Birisi bana bir gün İsrail’e gidip İsrail Türkiye Büyükelçisi ile sohbet edeceğimi söylese büyük ihtimalle kahkaha atardım. Ama Girişimcilik Vakfı ile her şeyin mümkün olduğunu İsrail gezisinde bir kez daha gördüm.
Geçtiğimiz hafta muhteşem bir deneyim yaşadık. Nedenine gelecek olursak İsrail gezimiz sırasında büyükelçiliğe bir ziyarette bulunduk. Kapıda filmlerdeki gibi elinde havlu ile bekleyen bir garson ve smokinle bekleyen bir kahya yoktu. Aksine kapıda bizi bekleyen kişi İsrail Türkiye Büyükelçisi Mustafa Kemal Ökem’di. Şaşkınlık bununla bitmedi tabi ki…
Girişimcilik Vakfı yönetim kurulu, davetliler ve Fellowlar olarak 58 kişi olarak gittiğimiz büyükelçilikte, bizi kapıda karşılayan büyükelçi hiçbirimizi atlamadan tek tek elimizi sıktı ve ismimizi öğrendi. Bu mütevazi hareketinin verdiği şaşkınlık devam ederken, yavaş yavaş sevgili elçimizin bizi ağırlayacağı bahçeye doğru yürümeye başladık. Kendimi adeta Türkiye’de gibi hissettim. Herkes Türkçe konuşuyordu, Eminönü’nde bile daha az Türkçe duyduğumuzu söyleyebilirim. Birkaç kişi bahçedeki havuzun kenarına doğru yürümeye başladığında arkadan bir ses ‘’Havuza girmeyin soğuktur.’’ dedi. Bu küçük espri ile de ortamdaki samimi hava gerçekten pekişti.

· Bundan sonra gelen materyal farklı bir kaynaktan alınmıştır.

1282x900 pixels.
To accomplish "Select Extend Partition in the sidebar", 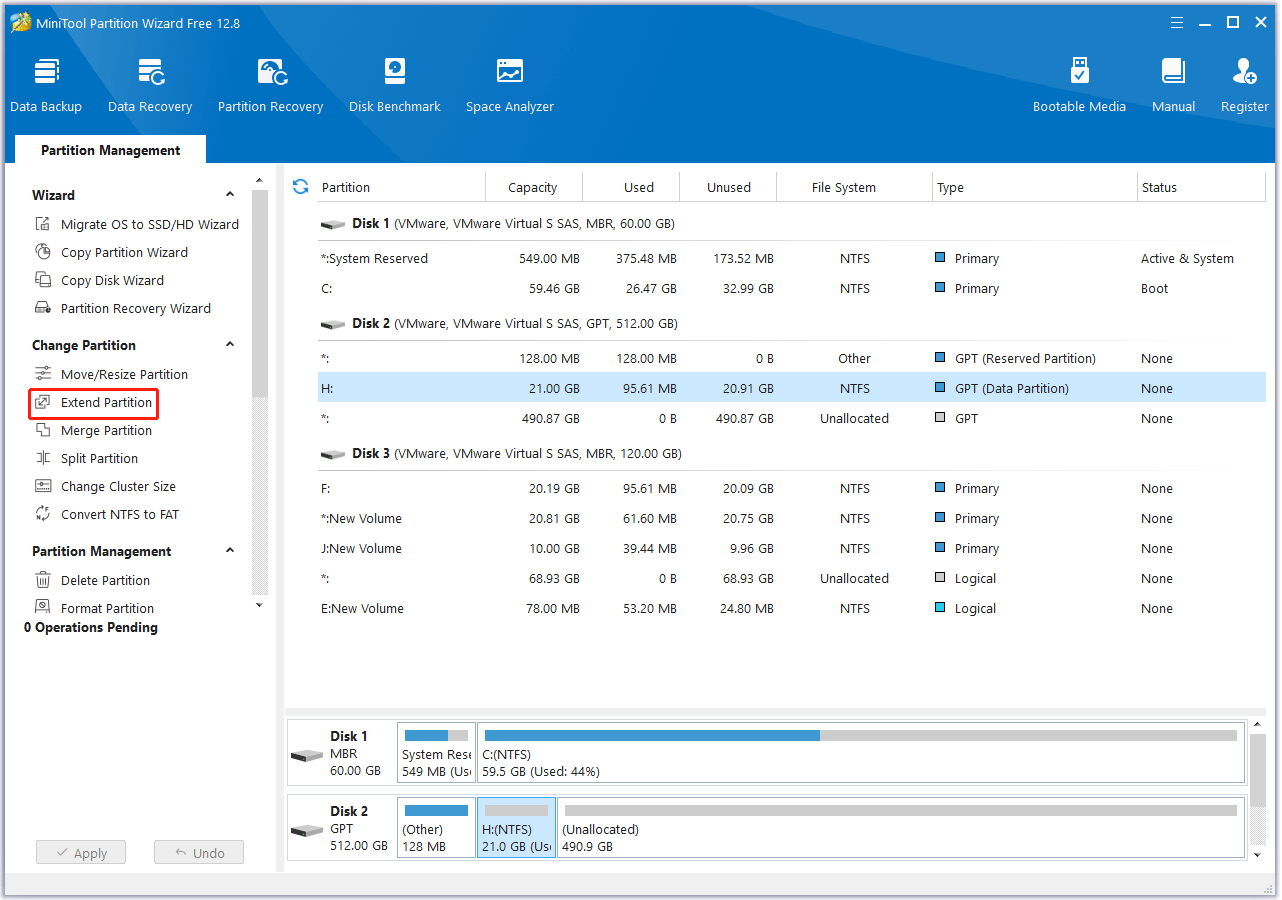I will click(106, 403).
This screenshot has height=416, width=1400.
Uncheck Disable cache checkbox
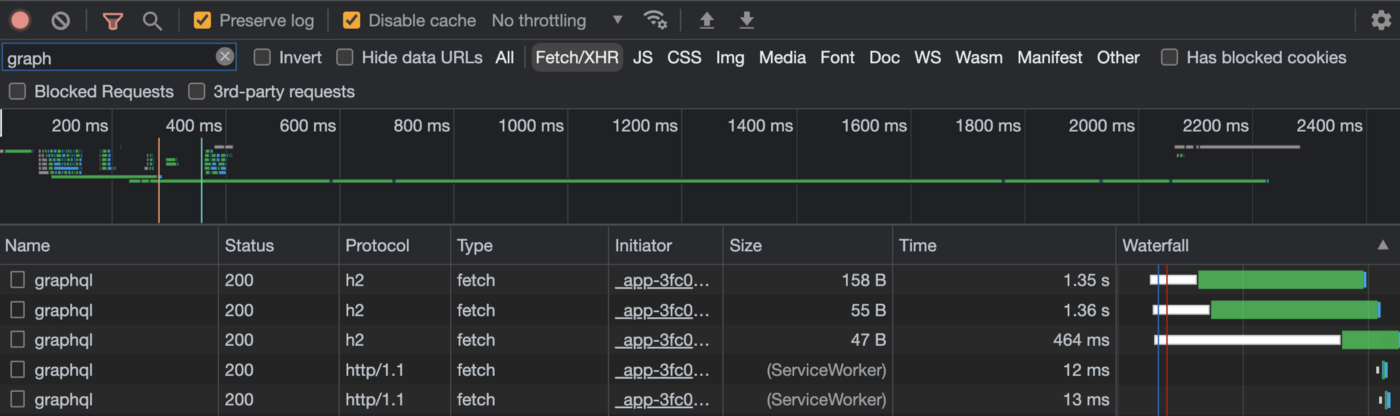pyautogui.click(x=351, y=20)
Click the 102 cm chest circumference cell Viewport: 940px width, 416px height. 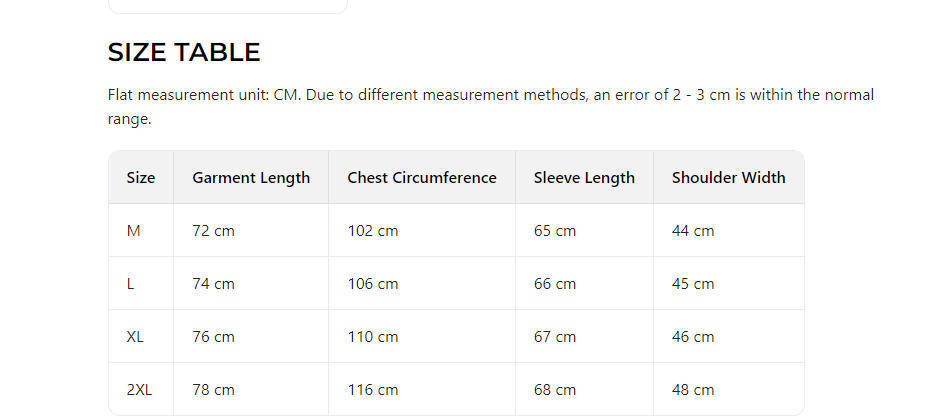tap(373, 231)
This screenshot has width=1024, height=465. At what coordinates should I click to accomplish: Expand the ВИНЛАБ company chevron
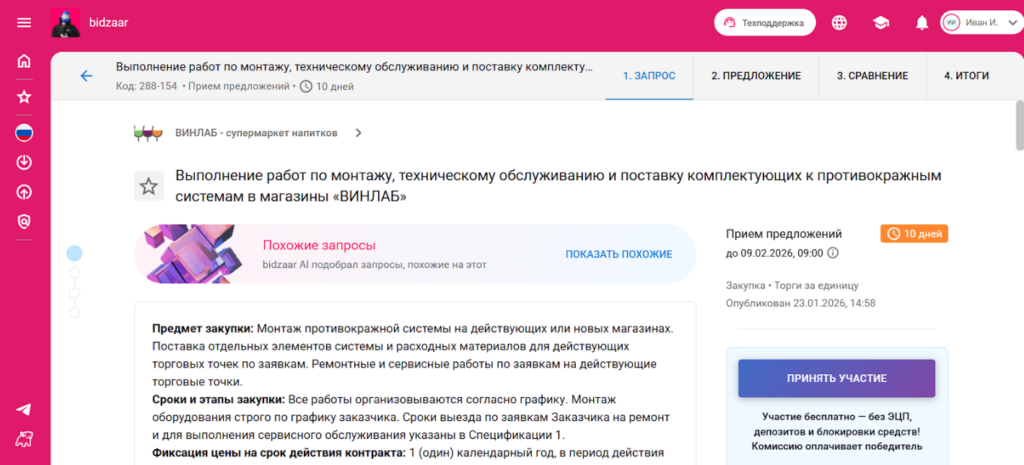point(358,132)
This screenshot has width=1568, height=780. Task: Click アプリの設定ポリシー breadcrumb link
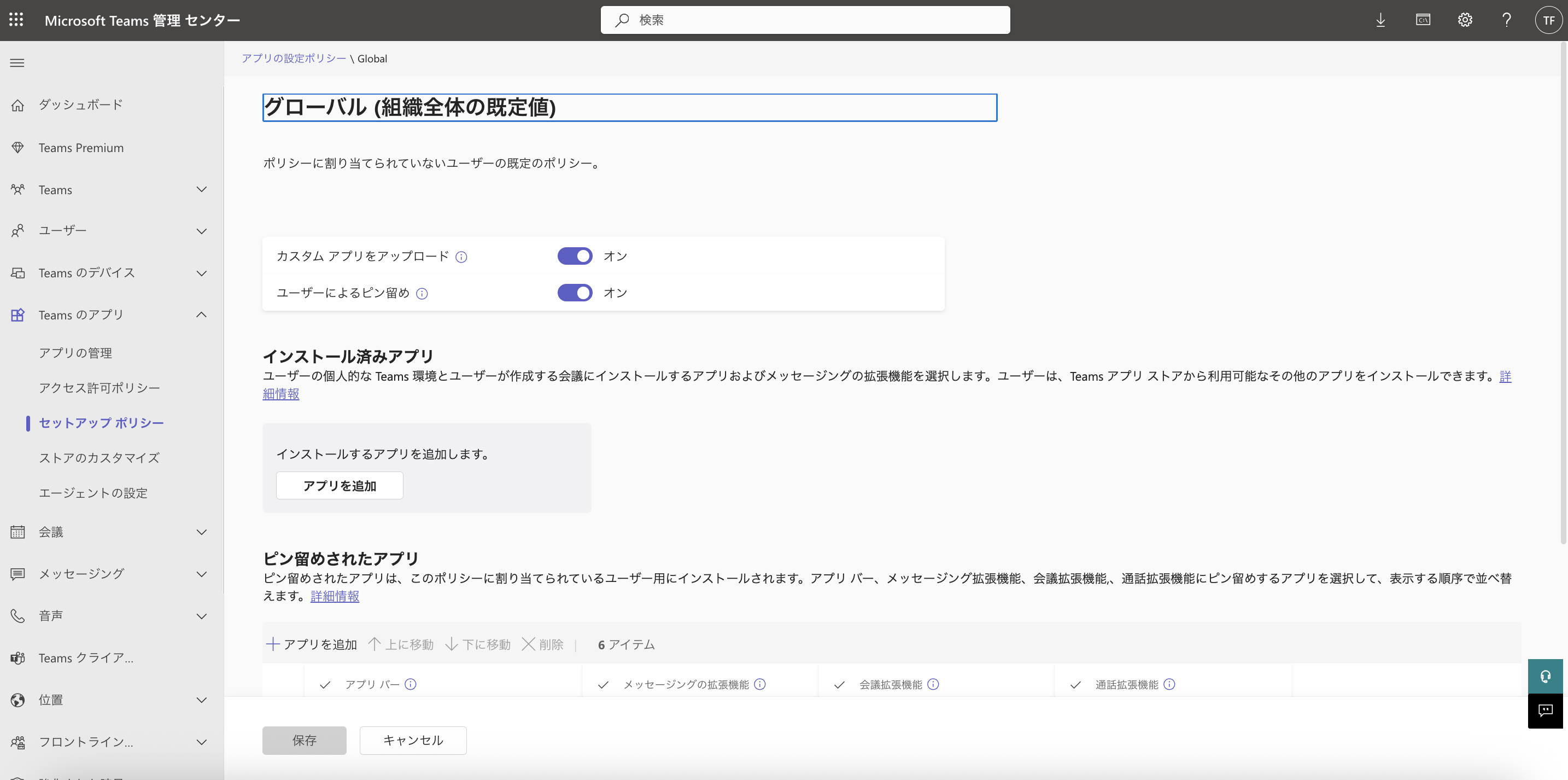[x=294, y=59]
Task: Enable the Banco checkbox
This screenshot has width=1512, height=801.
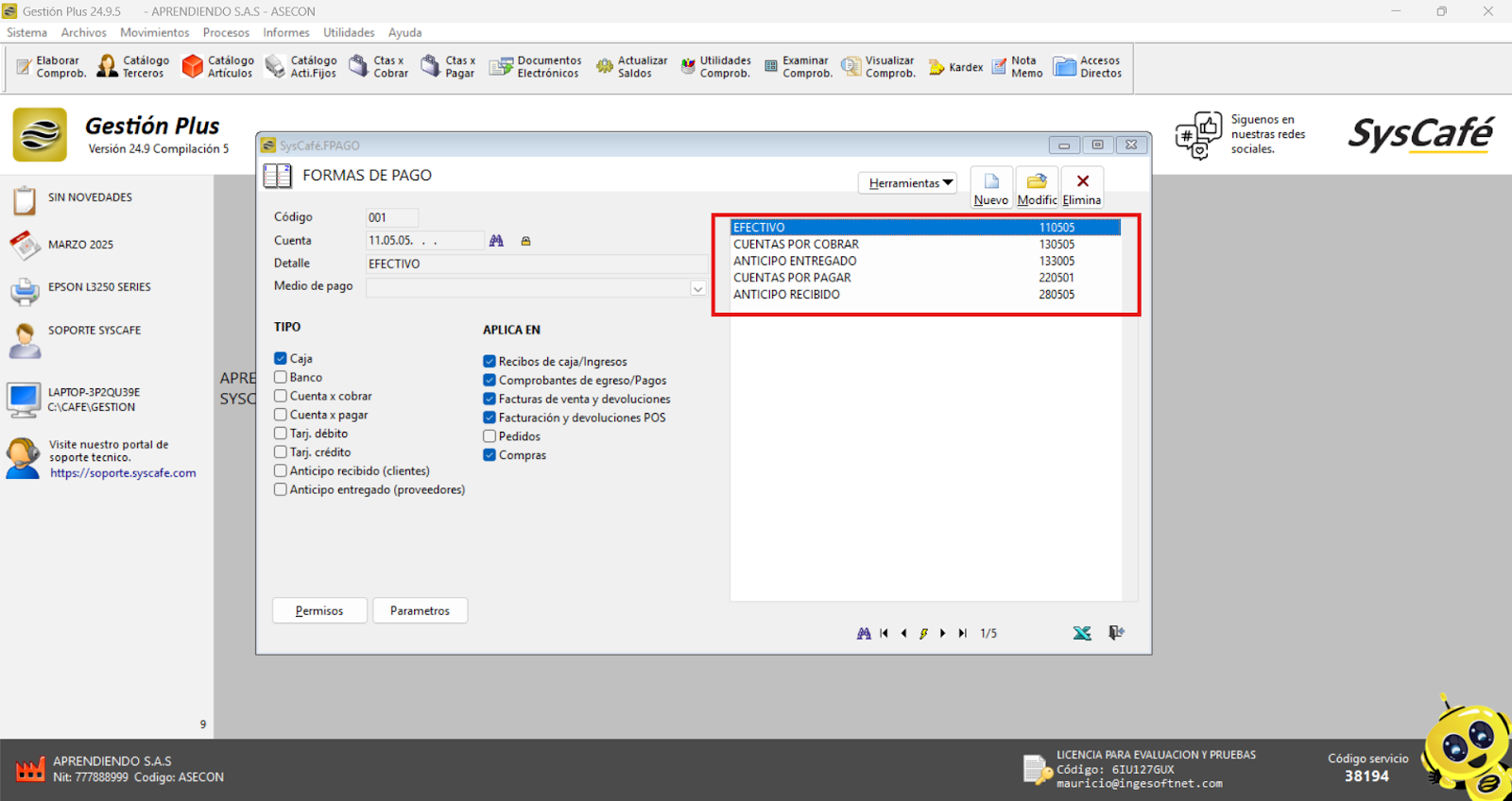Action: (x=281, y=377)
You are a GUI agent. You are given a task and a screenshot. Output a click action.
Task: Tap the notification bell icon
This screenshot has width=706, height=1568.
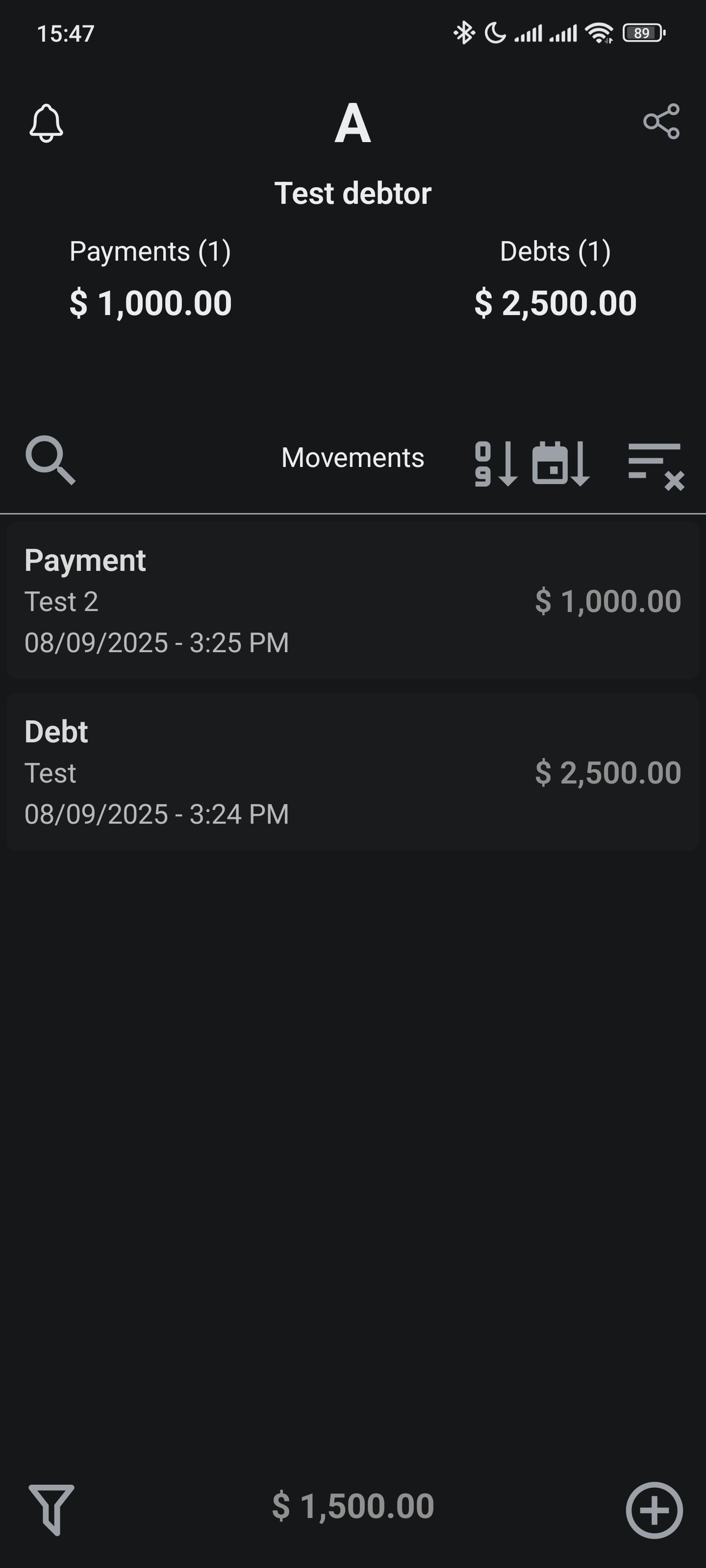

Derken başladık koyu bir sohbete. İsrail Türkiye Büyükelçiliğinde 6 yıl aradan sonra ağırlanan ilk misafirlerdik ve bununla gurur duyuyorduk. Ayrıca çoğumuz hayatımızda ilk defa bir büyükelçi ile tanıştığımız için oldukça heyecanlıydık ve büyükelçiyi soru yağmuru tutuyorduk. Elçimiz her soruya büyük içtenlikle cevap verdi. Girişimcilik Vakfının temel ilkelerinden olan “Give Back” burada bir kez daha karşımıza çıktı.
“Give Back”ten söz açılmışken bu konudan kısaca bahsetmek istiyorum. “Give Back’’ kelime anlamı olarak karşılık verme, geri verme demektir. Eğer bir ekosistemi büyütmek istiyorsanız, ‘’Give Back’’ yapmak zorundasınızdır. Yani tecrübelerinizi paylaşmalısınız ki insanlara fayda sağlayıp ilgiyi arttırabilin. Bu da Girişimcilik Vakfı’nın bize sağladığı en büyük olanaklardan. İsrail’de de elçimizin bizimle paylaştığı deneyimleri ve özellikle takım arkadaşı olmak ile ilgili bahsettikleri “Give Back” kültürünü pekiştirdi ve bize gerçekten çok şey kattı.
Sorular bittikten sonra herkes bir gözüyle masada bizim için hazırlanan pastalara bakıyordu. Aniden bir ses “Çocuklar hadi bir şeyler yiyin.” dediğinde bir anda herkes masaya doğru yöneldi. Yemekler yendikten ve bize ayrılan sürenin sonuna geldiğimizi anladıktan sonra herkesi bir telaş aldı. Herkes birbirine bir şeyler fısıldıyordu, hatta aralarında iddiaya girenler bile olmuştu. Peki, bu iddianın konusu neydi? Tabii ki büyükelçimiz ile fotoğraf çektirme telaşı… Bunu başaranlar da oldu başaramayanlar da, aramızda kalsın ben başaranlardanım.
Ama elçimizin herkesle tek tek fotoğraf çekilmesi mümkün değildi. Peki, her tuttuğunu koparan bu 50 Fellow büyükelçimizle selfie çekilmeden İsrail’den dönecek miydi? Tabii ki hayır. Elçimiz bizi kıramadı, hepimizi merdivenlerde topladı ve işte kendisiyle bu fotoğrafı çektirdik.
Bu güzel tecrübeler ve anılar için bütün Girişimcilik Vakfı ailesine çok teşekkür ederim.